> _Document passage_:
[Sinn Fein]

26th November 2001


McNamee addresses Human Rights Public Meeting

Speaking to the first in a series of Human Rights public meetings organised by Sinn Fein, Human Rights Spokesperson Pat McNamee MLA said:

``The Good Friday Agreement laid the foundations for the creation of a new Ireland. It is a shared vision of the way forward in this part of Ireland, the island of Ireland and our relationships with our neighbouring islands. Part of that shared vision was the creation and promotion of a shared a culture of Equality and Human Rights, in which individuals of both the main communities, and of neither, and importantly those communities themselves, would receive parity of esteem and equality of treatment.

In Strand Three of the GFA in the section entitled `Rights, Safeguards and Equality of Opportunity', the Agreement identified the rights that needed to be guaranteed in a new society. In the context of a people emerging from a history of conflict and the emerging peace process the Agreement identified in particular

The Agreement also provided for the establishment of the Human Rights Commission. Part of the remit of the HRC is to consult and advise on a Bill of Rights for the North and they have produced the consultation document `Making a Bill of rights for Northern Ireland' which we are here to take views on.

The rights that will be contained in the proposed Bill are to be `additional' to the rights contained in the ECHR and are to reflect the `particular circumstances' of the North. The Agreement provides that these additional rights will `reflect the principle of mutual respect for the identity and ethos of both communities and parity of esteem.'

The BoR can serve as a guarantor of that vision of parity of esteem and equality of treatment of both and all communities. However it can only do so if we apply the same determination and committed focus that drives the peace process to ensure that we get a BoR that people deserve.

Sinn Fein's' view is that a BoR, the harmonisation of Human Rights Standards throughout Ireland through the establishment of an all-Ireland charter of Rights and the creation of a Constitutional Court are integral components of the peace building process. The GFA provides the basis to address the causes of conflict here and central to that conflict was the abysmal Human Rights record of successive Unionist and British Administrations in the six counties since partition, and the abuse of the legal system that this involved.

> _Material provided_:
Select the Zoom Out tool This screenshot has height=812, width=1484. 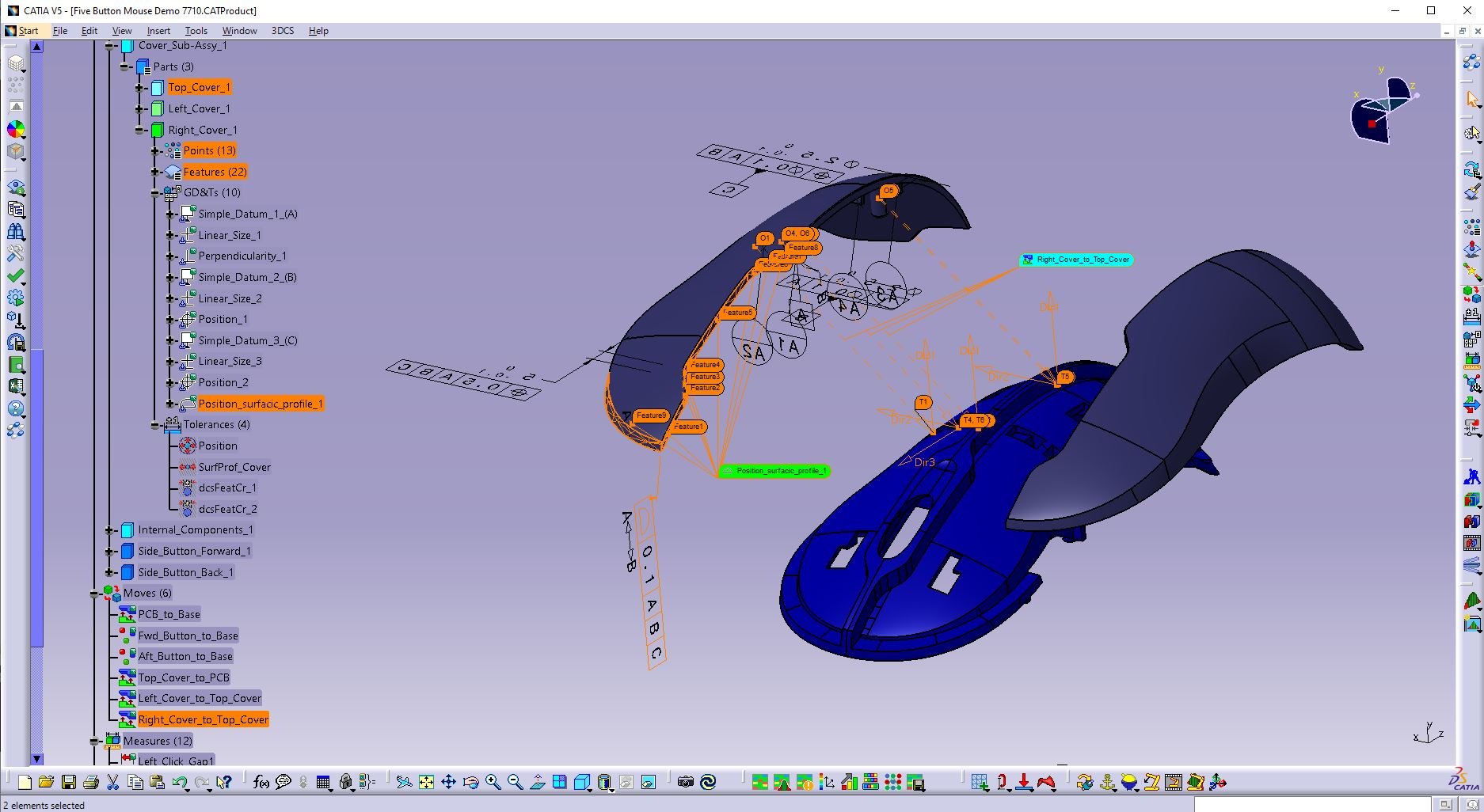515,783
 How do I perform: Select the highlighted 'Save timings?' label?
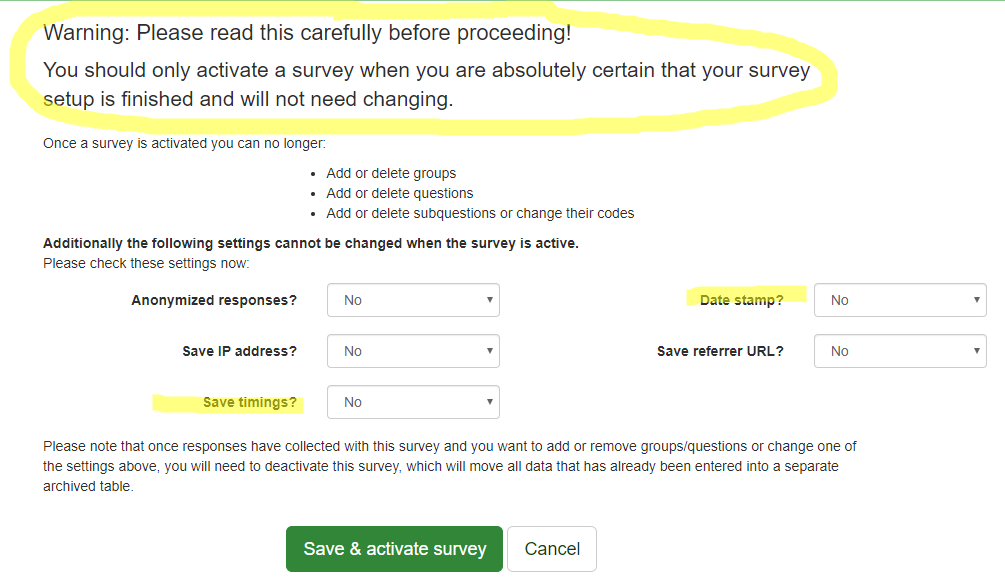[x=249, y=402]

==

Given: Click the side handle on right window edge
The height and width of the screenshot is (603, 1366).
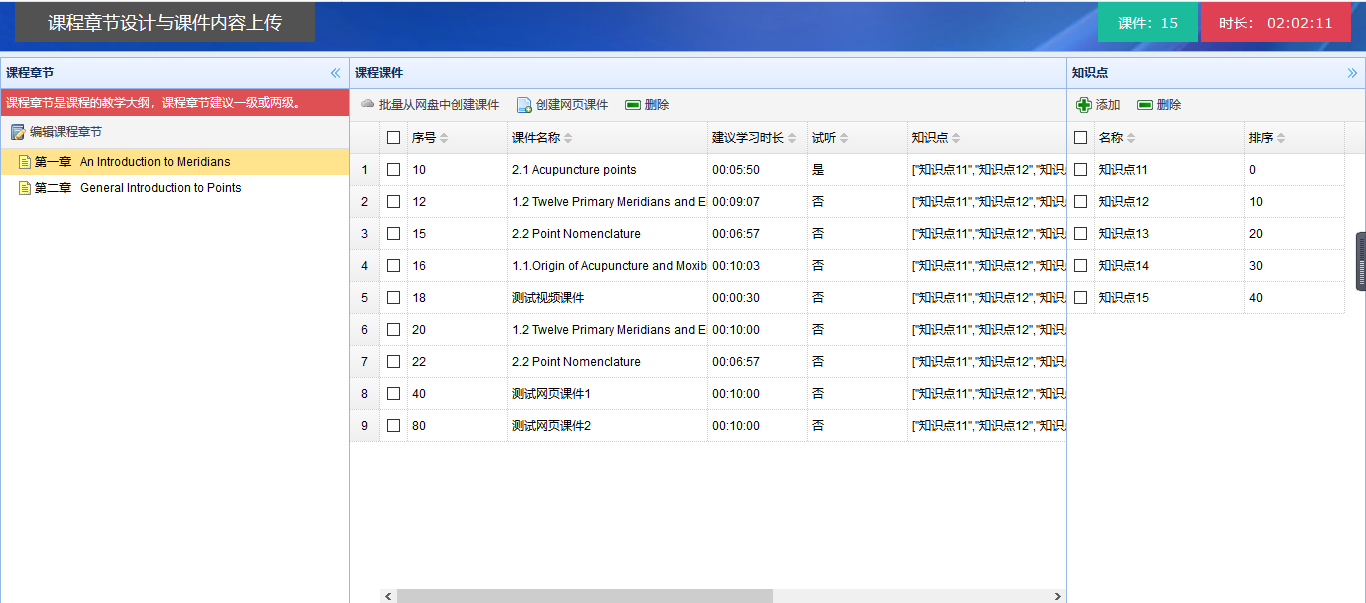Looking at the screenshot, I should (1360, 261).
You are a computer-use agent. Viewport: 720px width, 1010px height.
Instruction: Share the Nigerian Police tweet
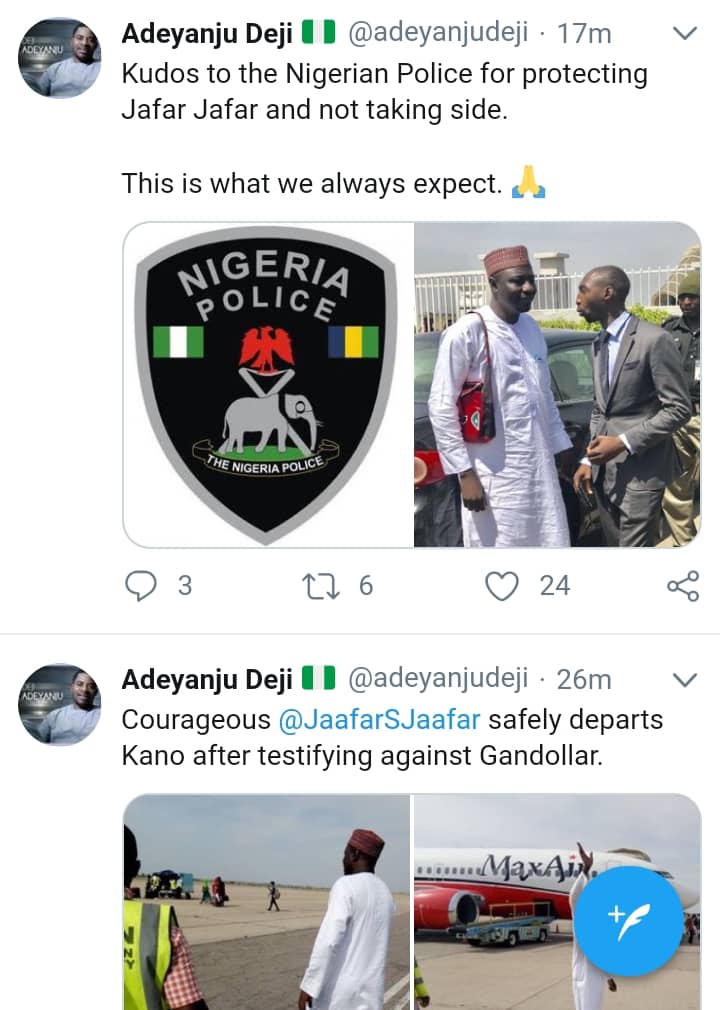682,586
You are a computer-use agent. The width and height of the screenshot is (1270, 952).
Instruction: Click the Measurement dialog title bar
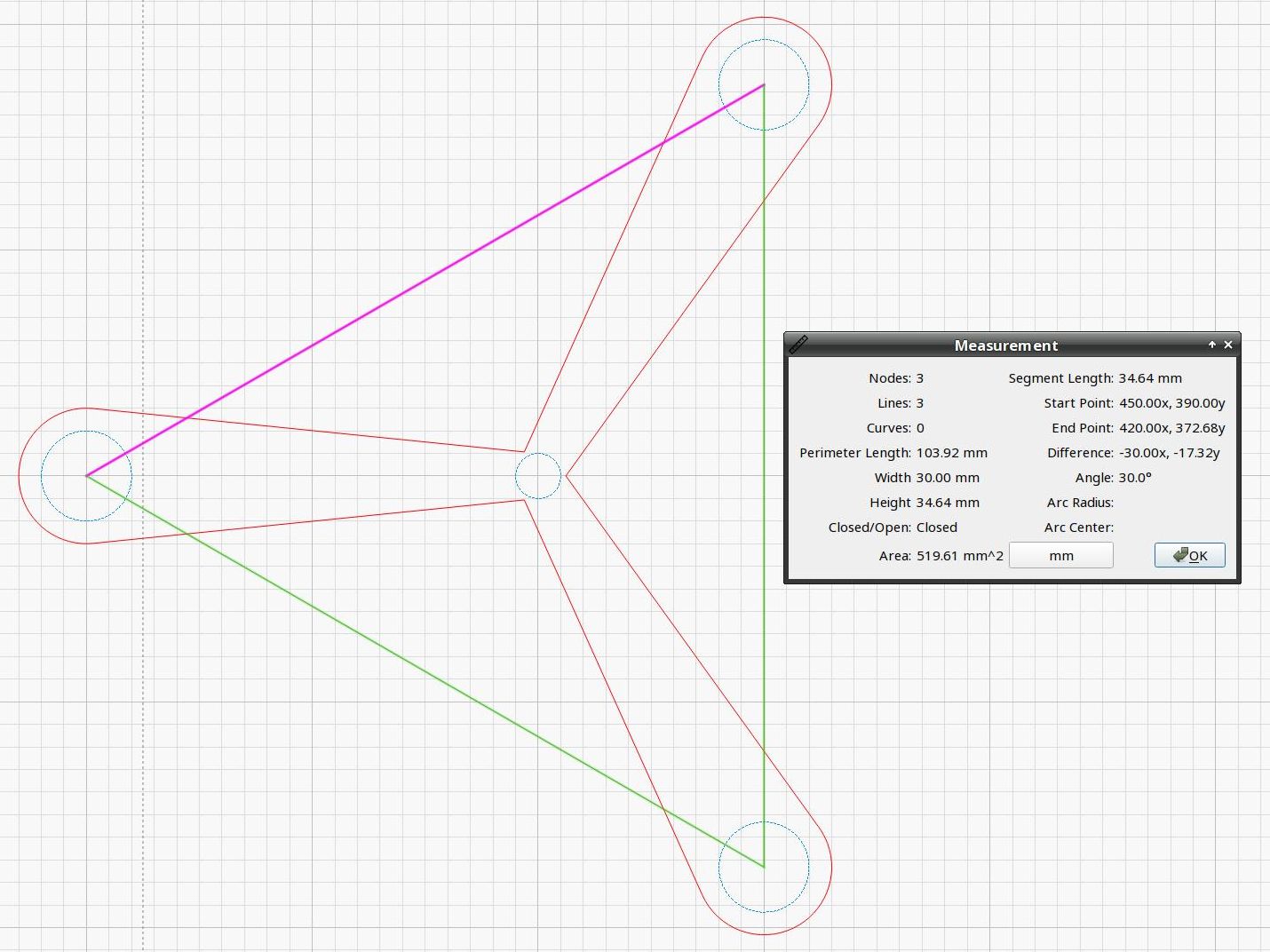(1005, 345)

--

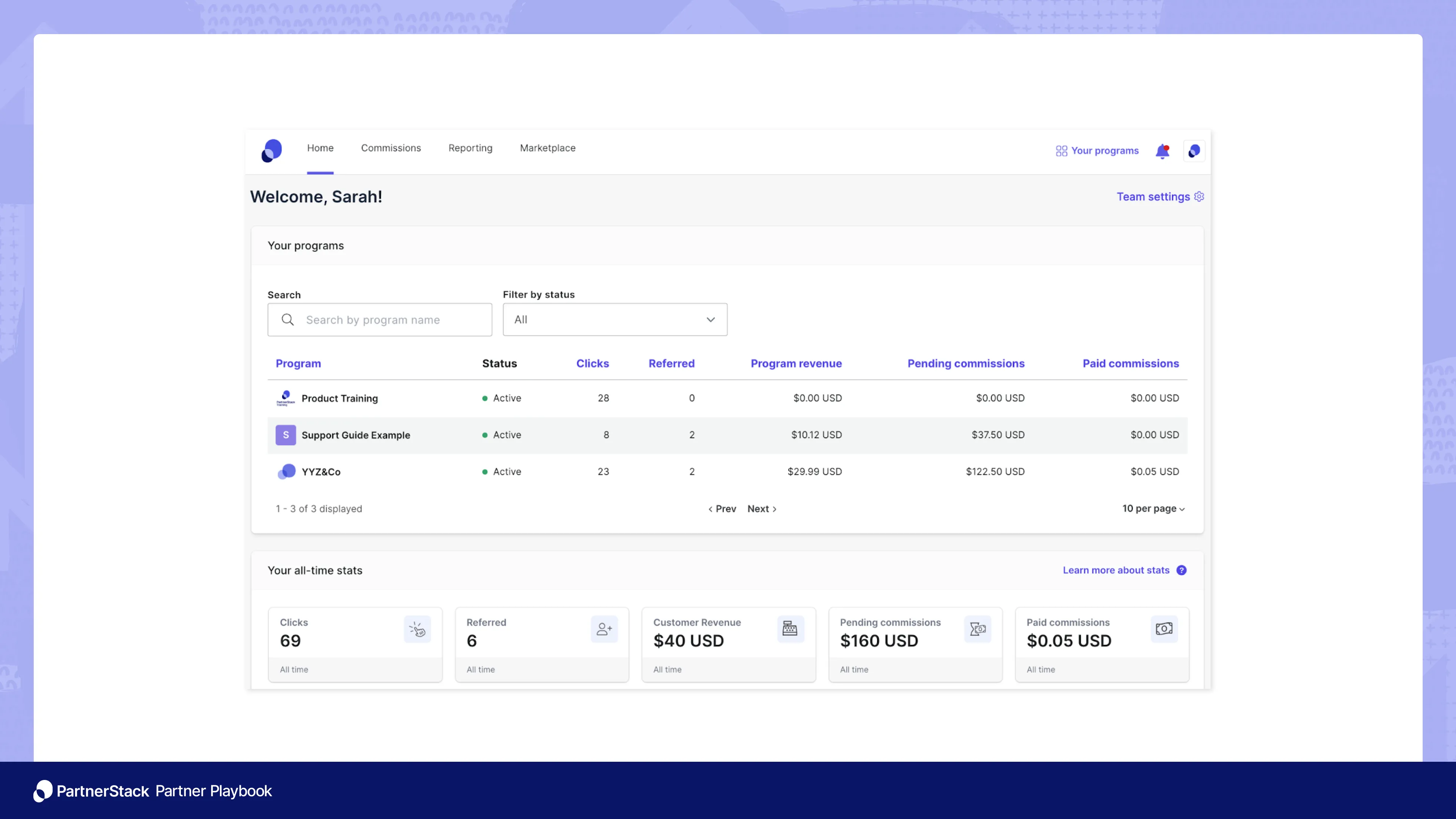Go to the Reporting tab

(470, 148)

> _Exercise brief_: Please list every abbreviation that appears in the human rights meeting statement above.

> _Finished task_: MLA, GFA, HRC, ECHR, BoR